For Existing Holders: Consider exiting positions at current levels. The Q4 FY26 results represent a structural break in earnings trajectory that cannot be dismissed as temporary volatility. Whilst the stock has already declined 63.97% from recent highs, further downside remains probable until management provides credible clarity on the tax anomaly and demonstrates operational stabilisation.
Fair Value Estimate: ₹45-50 (35% downside risk from current ₹68.88), based on normalised earnings of ₹2-2.5 crores annually and a conservative 9-10x P/E multiple reflecting below-average quality and elevated execution risk.

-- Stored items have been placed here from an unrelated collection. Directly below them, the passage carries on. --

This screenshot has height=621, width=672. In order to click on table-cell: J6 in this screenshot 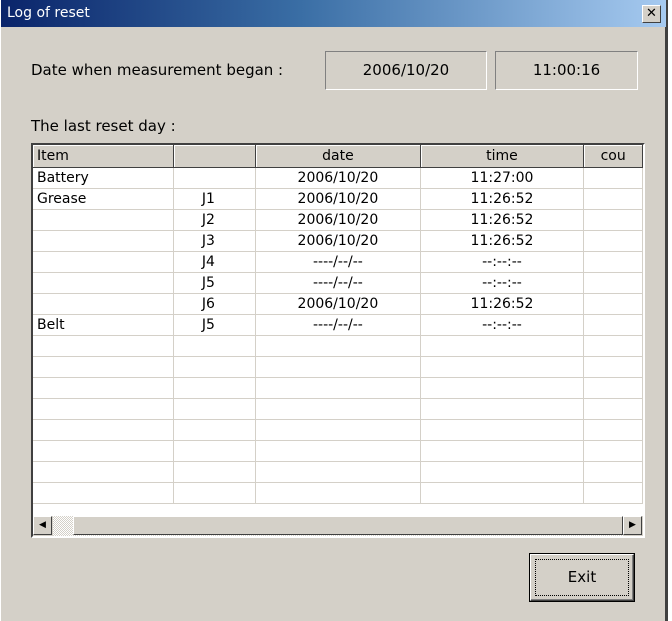, I will do `click(215, 304)`.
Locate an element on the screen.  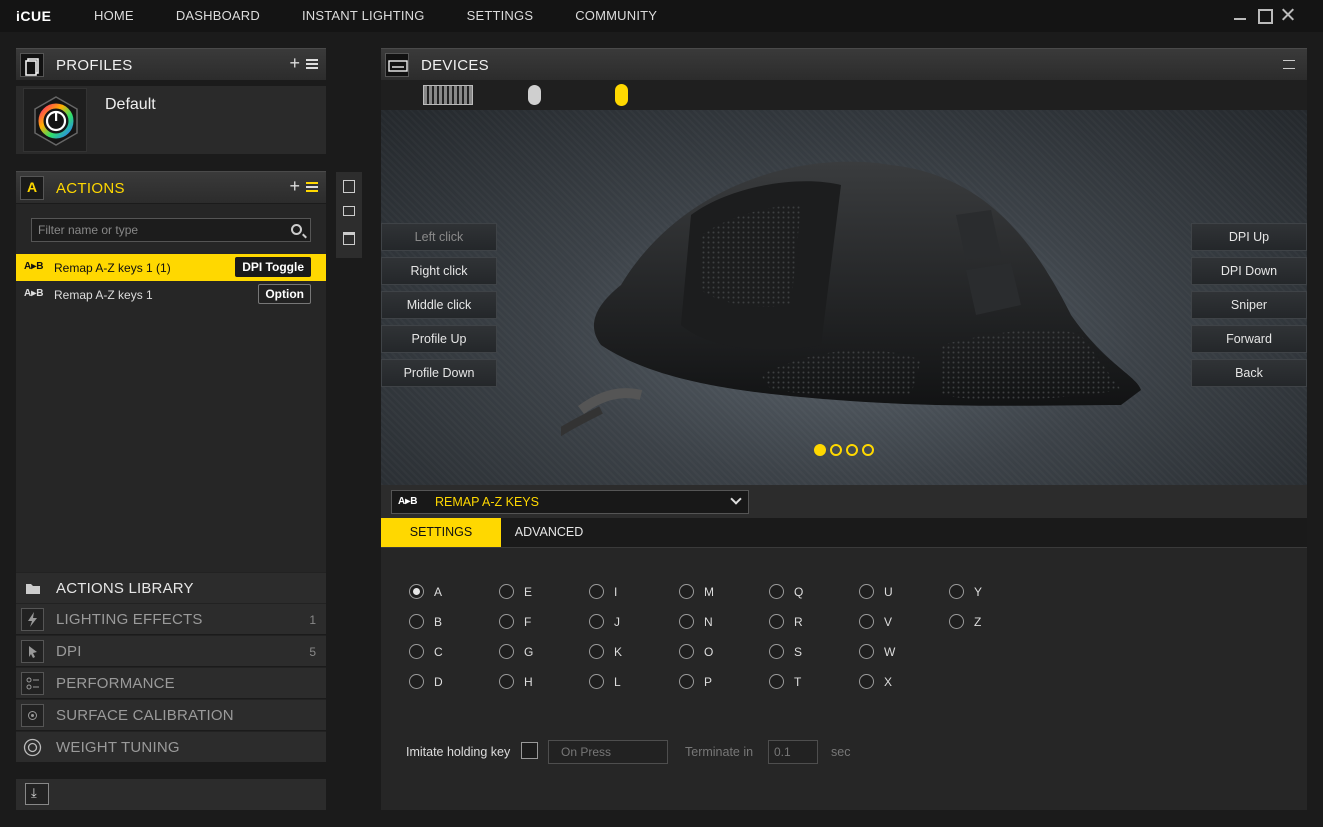
key-radio-a: A is located at coordinates (429, 592).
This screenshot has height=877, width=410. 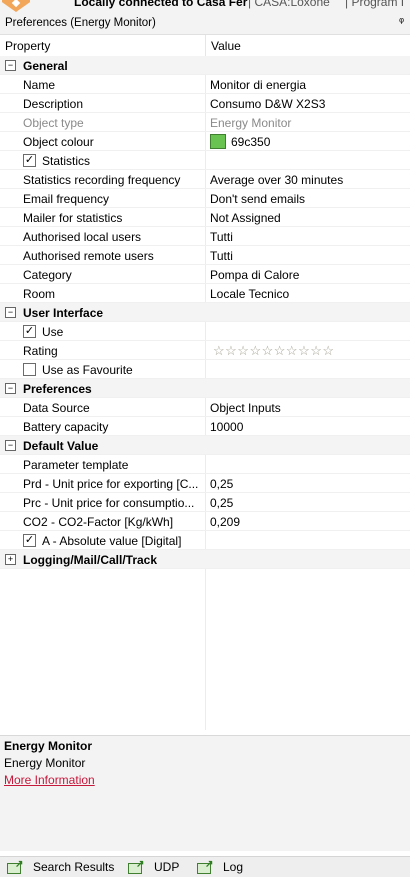 I want to click on property-row-name: Name Monitor di energia, so click(x=205, y=84).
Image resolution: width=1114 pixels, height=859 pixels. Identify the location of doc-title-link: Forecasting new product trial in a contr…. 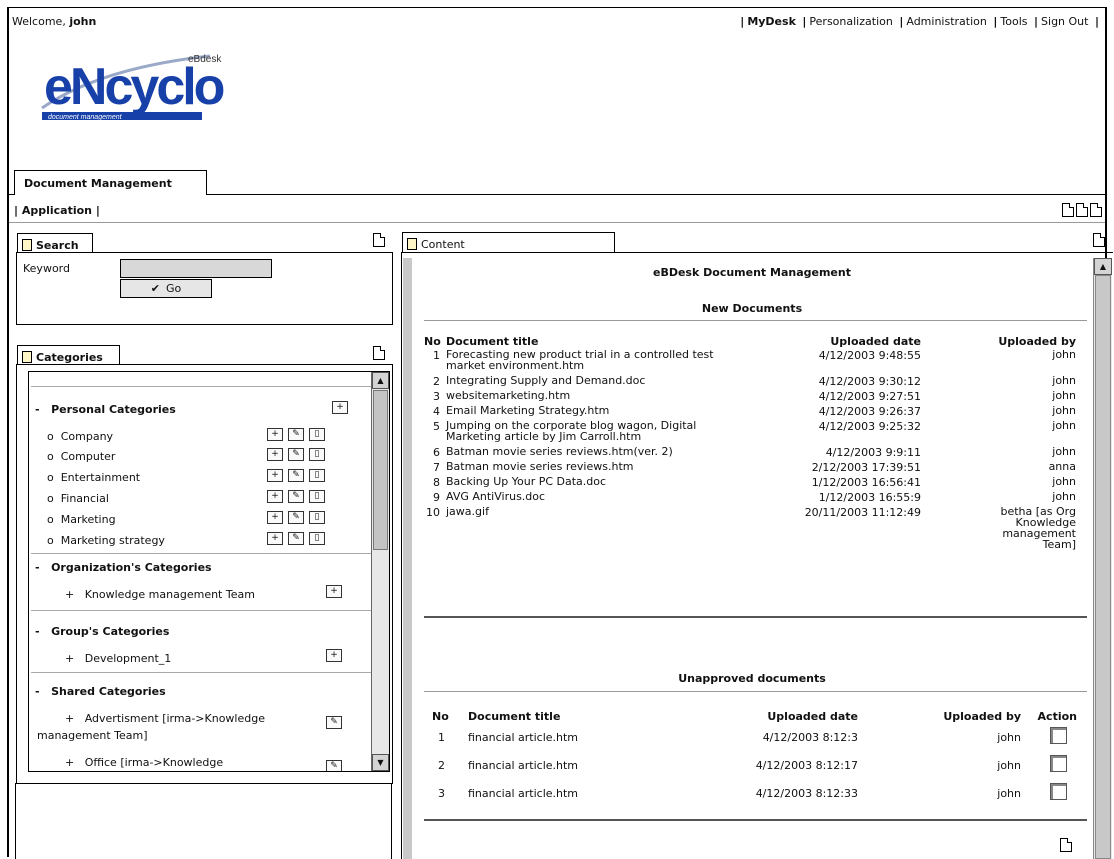
(596, 361).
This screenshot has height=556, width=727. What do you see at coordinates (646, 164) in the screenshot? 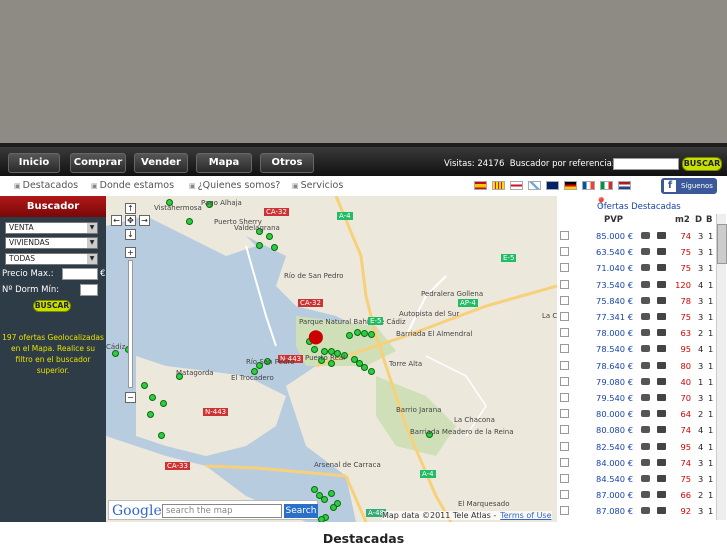
I see `ref-search-input` at bounding box center [646, 164].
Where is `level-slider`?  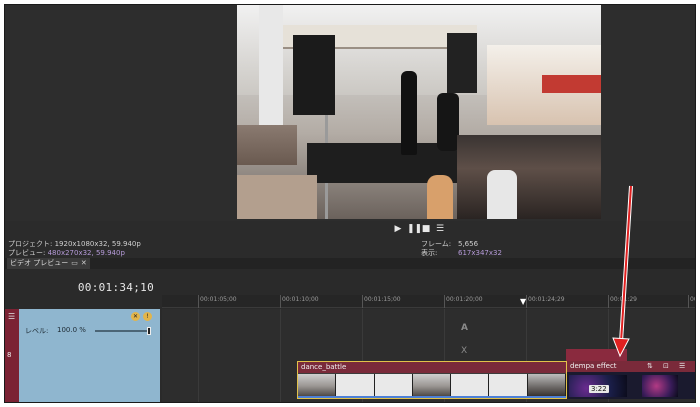
level-slider is located at coordinates (123, 331).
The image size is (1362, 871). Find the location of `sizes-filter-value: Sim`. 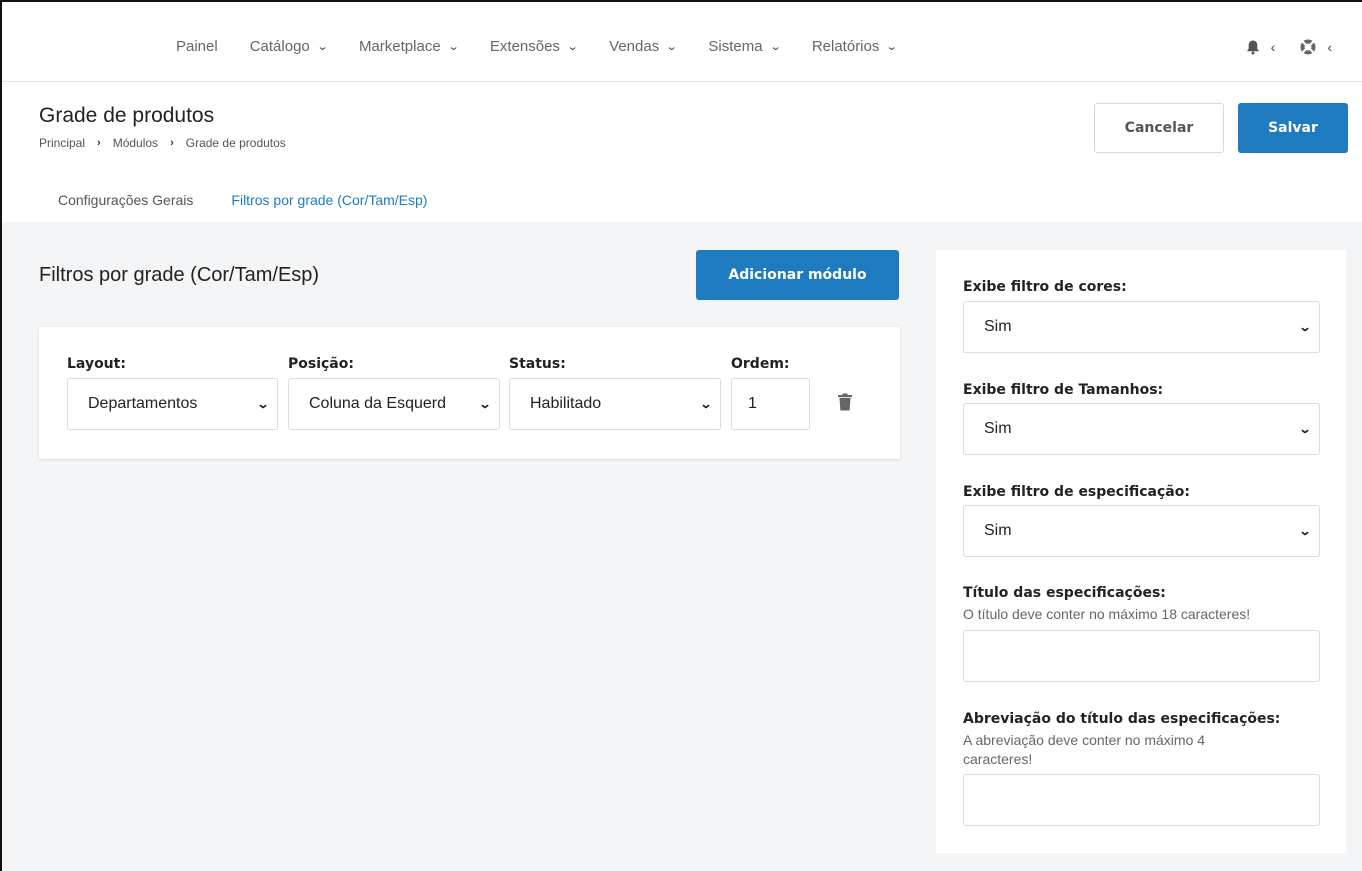

sizes-filter-value: Sim is located at coordinates (998, 428).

Note- ROCE= (EBIT - Other income)/(Capital Employed - Cash - Current Investments)
⚠️ Investment Disclaimer
This article is for educational and informational purposes only and should not be construed as financial advice. Investors should conduct their own due diligence, consider their risk tolerance and investment objectives, and consult with a qualified financial advisor before making any investment decisions.